**What the exercise asks**
Your output should consist solely of the lines from the one with "Ryhdy va­paa­eh­toi­sek­si (130, 1759)" through the end of the records, reproduced exactly, both ends included.

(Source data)

══════

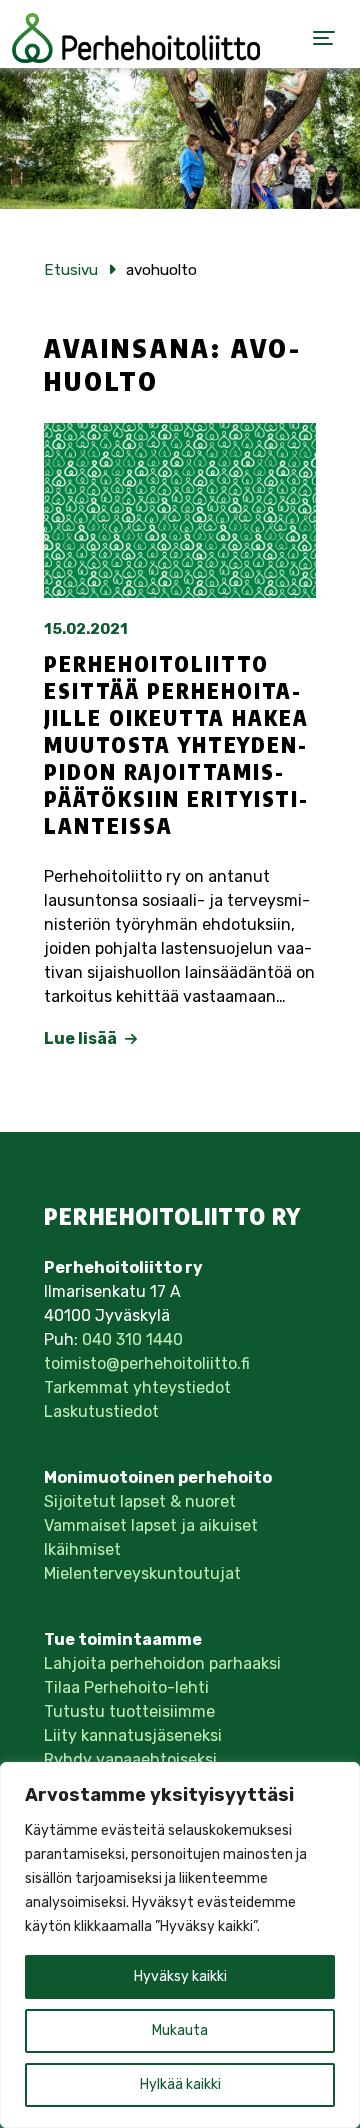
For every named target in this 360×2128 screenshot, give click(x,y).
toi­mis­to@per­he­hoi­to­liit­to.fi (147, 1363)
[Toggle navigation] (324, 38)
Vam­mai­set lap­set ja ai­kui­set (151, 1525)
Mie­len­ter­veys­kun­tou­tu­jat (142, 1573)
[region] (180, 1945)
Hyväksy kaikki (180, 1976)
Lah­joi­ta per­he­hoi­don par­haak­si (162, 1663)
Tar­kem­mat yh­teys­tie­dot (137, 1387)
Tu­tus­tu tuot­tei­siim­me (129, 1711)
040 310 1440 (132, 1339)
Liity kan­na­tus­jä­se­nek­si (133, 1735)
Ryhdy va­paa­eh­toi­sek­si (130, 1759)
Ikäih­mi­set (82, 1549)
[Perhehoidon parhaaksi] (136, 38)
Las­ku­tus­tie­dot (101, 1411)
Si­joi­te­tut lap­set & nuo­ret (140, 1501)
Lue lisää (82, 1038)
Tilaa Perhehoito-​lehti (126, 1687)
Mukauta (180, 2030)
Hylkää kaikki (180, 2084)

══════

**Answer for this exercise**
Ryhdy va­paa­eh­toi­sek­si (130, 1759)
Ikäih­mi­set (82, 1549)
[Perhehoidon parhaaksi] (136, 38)
Las­ku­tus­tie­dot (101, 1411)
Si­joi­te­tut lap­set & nuo­ret (140, 1501)
Lue lisää (82, 1038)
Tilaa Perhehoito-​lehti (126, 1687)
Mukauta (180, 2030)
Hylkää kaikki (180, 2084)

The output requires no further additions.